Alfred’s blue eyes were as sharp as his voice was weak. “Oh, the feud reaches much farther back than you can know. That Isolde is responsible for this, I am certain. But then, so am I to blame.” He looked away and his shoulders seemed to sink into the thick bedding.

“Nonsense,” Jordy responded. “There is no way anyone could have predicted that Cai’s book would have triggered this kind of insanity.”

Alfred thumped the bed with surprising vigor. “I knew! Or should have known. I was well aware that the Dark Pearl was the focus of Malacai’s latest work and yet I said nothing. The book was fantasy and this was his finest story yet. I was smug in my assurance that I’d kept the secret safe for so long that I could stave off any threat it might provoke. How wrong I was, and now we all will pay.”

“Alfred, we have people working on this,” Cai said. “The State Department is on it, both here and in Wales. Once we supply them with her name, if she really did kidnap those women, then it will only be a matter of time until the truth comes out.”

“They will never find her or anything resembling the truth. She is far too skilled for that. No, this is a battle that only I can take on.”

Cai went still. “You can’t get involved, not directly.” He gentled his tone. “With all due respect, you can barely leave your bed.”

Alfred started to speak, then stopped. He held their gazes, then took a deep breath and released it slowly. “Perhaps you are right, Malacai. My power has weakened. I have spent these past days doing my best, but I no longer have the strength to hold her off.”

He looked so defeated it broke Jordy’s heart. “Alfred, we can wait for the task force to—”

“No more waiting! I have perhaps ruined what chance I had by wasting these last days. No, I fear I must tell you everything. Joining our forces is the only way to stop her. I had hoped that this would never be necessary, certainly not until you’d had a child of your own. Then the truth would have presented itself.”

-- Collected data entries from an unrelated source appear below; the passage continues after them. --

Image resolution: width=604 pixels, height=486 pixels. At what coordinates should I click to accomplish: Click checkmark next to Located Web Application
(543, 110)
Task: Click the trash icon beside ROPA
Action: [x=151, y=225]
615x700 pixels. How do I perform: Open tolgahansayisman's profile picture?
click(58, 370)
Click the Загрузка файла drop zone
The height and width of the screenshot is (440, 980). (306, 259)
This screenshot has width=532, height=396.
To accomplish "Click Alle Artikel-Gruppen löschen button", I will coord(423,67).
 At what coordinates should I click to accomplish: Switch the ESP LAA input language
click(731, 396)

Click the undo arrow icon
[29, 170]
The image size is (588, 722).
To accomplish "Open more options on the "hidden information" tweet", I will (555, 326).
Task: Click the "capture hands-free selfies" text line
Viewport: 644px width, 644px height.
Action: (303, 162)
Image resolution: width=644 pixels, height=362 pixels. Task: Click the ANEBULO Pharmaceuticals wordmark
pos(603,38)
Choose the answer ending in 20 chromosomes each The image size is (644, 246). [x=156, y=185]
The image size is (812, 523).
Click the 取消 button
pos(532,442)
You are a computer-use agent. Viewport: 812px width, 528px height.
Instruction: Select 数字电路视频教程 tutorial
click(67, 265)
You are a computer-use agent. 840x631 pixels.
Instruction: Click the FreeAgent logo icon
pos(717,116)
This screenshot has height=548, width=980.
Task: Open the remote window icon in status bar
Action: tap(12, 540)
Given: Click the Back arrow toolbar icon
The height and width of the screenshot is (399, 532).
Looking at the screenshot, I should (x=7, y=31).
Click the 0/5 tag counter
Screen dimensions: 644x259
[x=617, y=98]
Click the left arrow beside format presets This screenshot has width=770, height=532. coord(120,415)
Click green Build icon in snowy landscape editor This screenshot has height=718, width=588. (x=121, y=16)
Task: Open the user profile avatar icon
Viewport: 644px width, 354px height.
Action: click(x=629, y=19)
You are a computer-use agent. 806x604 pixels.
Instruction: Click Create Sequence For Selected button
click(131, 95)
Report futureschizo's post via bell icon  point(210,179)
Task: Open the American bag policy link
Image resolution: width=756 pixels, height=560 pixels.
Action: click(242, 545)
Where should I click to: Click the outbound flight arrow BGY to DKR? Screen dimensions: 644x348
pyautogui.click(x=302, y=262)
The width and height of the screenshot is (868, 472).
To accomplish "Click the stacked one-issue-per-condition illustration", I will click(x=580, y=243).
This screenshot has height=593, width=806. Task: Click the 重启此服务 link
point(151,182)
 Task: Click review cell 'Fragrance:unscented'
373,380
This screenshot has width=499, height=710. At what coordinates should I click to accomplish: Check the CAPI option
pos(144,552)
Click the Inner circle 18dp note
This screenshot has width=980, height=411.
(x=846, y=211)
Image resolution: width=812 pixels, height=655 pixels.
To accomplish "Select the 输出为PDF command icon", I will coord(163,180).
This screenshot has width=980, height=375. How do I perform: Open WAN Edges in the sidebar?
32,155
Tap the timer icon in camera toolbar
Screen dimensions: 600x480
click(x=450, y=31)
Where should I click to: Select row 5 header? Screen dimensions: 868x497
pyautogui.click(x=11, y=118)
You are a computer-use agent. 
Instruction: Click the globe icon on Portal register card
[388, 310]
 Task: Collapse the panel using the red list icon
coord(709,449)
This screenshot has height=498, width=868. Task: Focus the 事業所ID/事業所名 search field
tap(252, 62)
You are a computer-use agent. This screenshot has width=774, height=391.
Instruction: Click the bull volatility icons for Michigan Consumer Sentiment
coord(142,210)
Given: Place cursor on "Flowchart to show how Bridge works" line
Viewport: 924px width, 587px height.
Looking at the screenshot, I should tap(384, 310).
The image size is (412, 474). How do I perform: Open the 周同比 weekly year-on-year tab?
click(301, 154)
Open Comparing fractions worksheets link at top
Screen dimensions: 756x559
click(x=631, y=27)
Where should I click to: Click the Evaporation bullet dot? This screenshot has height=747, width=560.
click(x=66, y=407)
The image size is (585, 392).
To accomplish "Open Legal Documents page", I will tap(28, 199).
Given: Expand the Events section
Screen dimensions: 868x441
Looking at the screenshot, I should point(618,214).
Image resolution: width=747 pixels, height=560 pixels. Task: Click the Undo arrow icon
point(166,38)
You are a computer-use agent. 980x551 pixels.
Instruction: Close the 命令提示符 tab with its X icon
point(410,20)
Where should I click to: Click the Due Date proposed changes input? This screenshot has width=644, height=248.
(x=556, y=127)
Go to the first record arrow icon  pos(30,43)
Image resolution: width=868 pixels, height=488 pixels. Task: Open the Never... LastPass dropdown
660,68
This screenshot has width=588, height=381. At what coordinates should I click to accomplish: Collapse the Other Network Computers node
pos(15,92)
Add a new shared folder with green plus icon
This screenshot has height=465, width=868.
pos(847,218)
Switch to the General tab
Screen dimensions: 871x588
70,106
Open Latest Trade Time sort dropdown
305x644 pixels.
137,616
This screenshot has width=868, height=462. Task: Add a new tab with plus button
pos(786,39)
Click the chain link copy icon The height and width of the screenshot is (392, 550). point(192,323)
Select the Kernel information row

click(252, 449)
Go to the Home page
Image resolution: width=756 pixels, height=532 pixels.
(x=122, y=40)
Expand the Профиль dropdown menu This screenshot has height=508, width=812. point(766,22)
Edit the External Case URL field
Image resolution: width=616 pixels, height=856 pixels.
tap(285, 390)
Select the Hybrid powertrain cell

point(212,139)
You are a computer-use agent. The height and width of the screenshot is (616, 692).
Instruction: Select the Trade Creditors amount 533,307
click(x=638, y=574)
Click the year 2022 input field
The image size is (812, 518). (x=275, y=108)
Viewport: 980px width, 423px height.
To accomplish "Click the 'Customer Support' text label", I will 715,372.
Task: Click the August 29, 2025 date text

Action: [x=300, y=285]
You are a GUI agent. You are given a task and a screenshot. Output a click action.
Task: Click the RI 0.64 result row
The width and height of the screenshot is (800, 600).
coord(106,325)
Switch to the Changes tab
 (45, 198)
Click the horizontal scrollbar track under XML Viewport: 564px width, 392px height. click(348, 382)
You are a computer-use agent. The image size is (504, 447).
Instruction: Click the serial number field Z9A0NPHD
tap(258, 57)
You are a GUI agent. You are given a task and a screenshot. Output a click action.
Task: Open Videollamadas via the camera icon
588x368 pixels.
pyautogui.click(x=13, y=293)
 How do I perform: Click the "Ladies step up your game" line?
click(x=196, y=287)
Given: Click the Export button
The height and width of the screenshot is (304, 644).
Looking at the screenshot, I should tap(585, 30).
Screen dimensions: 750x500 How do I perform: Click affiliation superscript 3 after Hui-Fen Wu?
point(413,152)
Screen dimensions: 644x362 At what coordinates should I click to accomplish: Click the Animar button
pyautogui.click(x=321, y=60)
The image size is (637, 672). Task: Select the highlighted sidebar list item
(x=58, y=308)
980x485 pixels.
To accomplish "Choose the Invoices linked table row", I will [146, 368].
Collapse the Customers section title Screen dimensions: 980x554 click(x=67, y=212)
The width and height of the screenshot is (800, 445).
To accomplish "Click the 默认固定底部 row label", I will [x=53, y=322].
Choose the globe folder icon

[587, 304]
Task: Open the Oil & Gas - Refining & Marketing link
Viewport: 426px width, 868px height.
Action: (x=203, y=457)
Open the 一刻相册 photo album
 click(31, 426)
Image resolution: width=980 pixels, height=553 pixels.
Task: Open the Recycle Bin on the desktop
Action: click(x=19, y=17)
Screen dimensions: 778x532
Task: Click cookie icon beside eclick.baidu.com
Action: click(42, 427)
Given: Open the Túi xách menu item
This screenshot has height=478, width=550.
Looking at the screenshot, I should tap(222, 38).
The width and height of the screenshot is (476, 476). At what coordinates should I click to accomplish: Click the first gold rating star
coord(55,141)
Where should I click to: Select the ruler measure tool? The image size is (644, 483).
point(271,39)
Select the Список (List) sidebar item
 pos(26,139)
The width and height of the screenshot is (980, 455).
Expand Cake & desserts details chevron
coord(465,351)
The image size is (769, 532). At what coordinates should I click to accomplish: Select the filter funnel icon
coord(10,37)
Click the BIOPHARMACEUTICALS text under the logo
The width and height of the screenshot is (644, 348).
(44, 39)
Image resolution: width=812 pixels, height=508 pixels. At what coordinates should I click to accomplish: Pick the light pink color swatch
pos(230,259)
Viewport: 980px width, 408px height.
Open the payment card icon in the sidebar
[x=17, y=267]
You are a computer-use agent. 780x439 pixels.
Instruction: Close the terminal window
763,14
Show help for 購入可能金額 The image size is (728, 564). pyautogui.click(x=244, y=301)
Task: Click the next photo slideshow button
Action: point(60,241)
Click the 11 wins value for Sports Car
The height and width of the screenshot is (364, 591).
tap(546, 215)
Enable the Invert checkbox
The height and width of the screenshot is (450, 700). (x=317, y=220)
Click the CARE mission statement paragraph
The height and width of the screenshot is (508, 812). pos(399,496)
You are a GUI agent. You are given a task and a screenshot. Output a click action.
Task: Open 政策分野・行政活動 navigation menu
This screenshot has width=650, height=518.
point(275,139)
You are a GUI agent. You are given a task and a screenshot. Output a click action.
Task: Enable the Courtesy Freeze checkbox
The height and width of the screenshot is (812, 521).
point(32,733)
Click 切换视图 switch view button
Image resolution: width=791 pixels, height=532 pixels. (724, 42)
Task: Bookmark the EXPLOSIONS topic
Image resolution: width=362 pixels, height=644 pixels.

Cai looked at Jordy. She knew what he was thinking. If Alfred went off on another one of his rants, getting useful information about Isolde to pass on to Kuhn would be difficult, if not downright impossible. And could they trust any information he gave them anyway when he was like this?

“Alfred, I don’t understand what the Dark Pearl has to do with your feud. Why does she want it, assuming it really exists? Is it so valuable? Enough to warrant kidnapping and torture to own it?”

“Oh, it exists. It’s value as a gemstone would be astronomical on the current market. It is immense and flawless. But that is not why she wishes to possess it.” Alfred patted the bed. “Come, Jordalyn. Sit beside me so that I might hold both of your hands as I tell you a story.”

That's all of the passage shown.